- **Stated goal**
Find each line of the material below that contains the word "orange" and copy those lines out.

- **Data section**
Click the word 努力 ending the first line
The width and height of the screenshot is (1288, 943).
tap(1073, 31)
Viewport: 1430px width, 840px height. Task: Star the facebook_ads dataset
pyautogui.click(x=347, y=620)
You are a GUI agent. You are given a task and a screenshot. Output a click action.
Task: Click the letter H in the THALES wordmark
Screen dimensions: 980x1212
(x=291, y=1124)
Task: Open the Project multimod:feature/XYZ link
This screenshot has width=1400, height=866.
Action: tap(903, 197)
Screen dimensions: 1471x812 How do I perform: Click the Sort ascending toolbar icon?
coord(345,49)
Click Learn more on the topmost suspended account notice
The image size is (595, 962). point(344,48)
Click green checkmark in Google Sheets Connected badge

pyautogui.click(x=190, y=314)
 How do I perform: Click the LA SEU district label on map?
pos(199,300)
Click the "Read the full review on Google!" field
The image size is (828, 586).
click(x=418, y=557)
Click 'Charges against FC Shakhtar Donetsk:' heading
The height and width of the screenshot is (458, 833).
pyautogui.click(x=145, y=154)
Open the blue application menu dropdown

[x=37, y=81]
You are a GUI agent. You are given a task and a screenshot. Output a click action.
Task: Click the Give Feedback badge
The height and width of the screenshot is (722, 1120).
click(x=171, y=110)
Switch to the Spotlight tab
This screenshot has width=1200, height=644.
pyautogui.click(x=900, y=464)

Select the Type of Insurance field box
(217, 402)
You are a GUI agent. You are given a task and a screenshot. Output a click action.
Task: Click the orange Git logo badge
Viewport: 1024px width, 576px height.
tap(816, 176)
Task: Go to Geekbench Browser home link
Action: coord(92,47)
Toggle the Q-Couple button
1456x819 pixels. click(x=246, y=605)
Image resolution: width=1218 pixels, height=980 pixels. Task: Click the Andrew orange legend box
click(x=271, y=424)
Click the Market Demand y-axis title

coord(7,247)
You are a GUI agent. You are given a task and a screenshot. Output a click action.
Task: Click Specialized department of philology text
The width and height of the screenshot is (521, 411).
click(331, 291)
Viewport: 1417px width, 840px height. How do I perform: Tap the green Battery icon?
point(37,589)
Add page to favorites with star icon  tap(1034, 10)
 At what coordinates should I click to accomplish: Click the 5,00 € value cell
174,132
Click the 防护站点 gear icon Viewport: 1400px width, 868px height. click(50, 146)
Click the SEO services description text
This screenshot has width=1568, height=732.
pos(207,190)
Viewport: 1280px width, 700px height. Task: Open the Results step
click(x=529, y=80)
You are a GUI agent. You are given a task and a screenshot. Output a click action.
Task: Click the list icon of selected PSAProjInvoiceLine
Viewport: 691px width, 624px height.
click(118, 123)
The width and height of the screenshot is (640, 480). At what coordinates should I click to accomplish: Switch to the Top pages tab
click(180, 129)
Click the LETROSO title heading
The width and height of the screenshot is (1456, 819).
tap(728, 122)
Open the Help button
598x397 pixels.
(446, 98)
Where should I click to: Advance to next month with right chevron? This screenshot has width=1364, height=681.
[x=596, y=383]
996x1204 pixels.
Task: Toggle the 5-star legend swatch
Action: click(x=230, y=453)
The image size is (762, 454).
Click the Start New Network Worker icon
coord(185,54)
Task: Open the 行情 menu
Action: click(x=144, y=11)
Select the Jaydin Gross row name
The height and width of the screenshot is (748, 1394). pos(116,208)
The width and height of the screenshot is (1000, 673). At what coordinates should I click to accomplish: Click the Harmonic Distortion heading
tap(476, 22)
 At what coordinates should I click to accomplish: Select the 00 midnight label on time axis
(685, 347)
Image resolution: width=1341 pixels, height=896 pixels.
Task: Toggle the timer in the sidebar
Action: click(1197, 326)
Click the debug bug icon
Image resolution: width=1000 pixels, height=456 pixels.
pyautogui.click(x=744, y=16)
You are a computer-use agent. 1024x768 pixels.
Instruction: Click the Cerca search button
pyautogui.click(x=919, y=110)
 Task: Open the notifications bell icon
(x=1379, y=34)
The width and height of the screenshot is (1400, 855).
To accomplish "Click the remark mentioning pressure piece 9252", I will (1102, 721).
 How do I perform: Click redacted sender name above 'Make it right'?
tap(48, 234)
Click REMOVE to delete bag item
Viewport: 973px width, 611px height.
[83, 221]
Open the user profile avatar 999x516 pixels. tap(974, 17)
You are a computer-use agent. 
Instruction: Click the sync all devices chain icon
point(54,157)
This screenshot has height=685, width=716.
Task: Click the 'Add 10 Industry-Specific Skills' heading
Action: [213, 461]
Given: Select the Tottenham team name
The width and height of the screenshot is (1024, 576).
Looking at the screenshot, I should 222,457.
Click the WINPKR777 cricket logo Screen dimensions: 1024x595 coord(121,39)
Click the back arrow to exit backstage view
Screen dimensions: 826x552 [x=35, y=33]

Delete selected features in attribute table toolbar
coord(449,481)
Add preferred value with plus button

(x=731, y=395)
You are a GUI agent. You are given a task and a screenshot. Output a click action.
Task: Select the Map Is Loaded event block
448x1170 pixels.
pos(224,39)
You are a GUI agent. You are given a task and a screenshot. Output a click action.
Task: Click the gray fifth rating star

- **Solved problem**
Task: Click the orange Git logo badge
Image resolution: width=1218 pixels, height=980 pixels. Task: Click the Andrew orange legend box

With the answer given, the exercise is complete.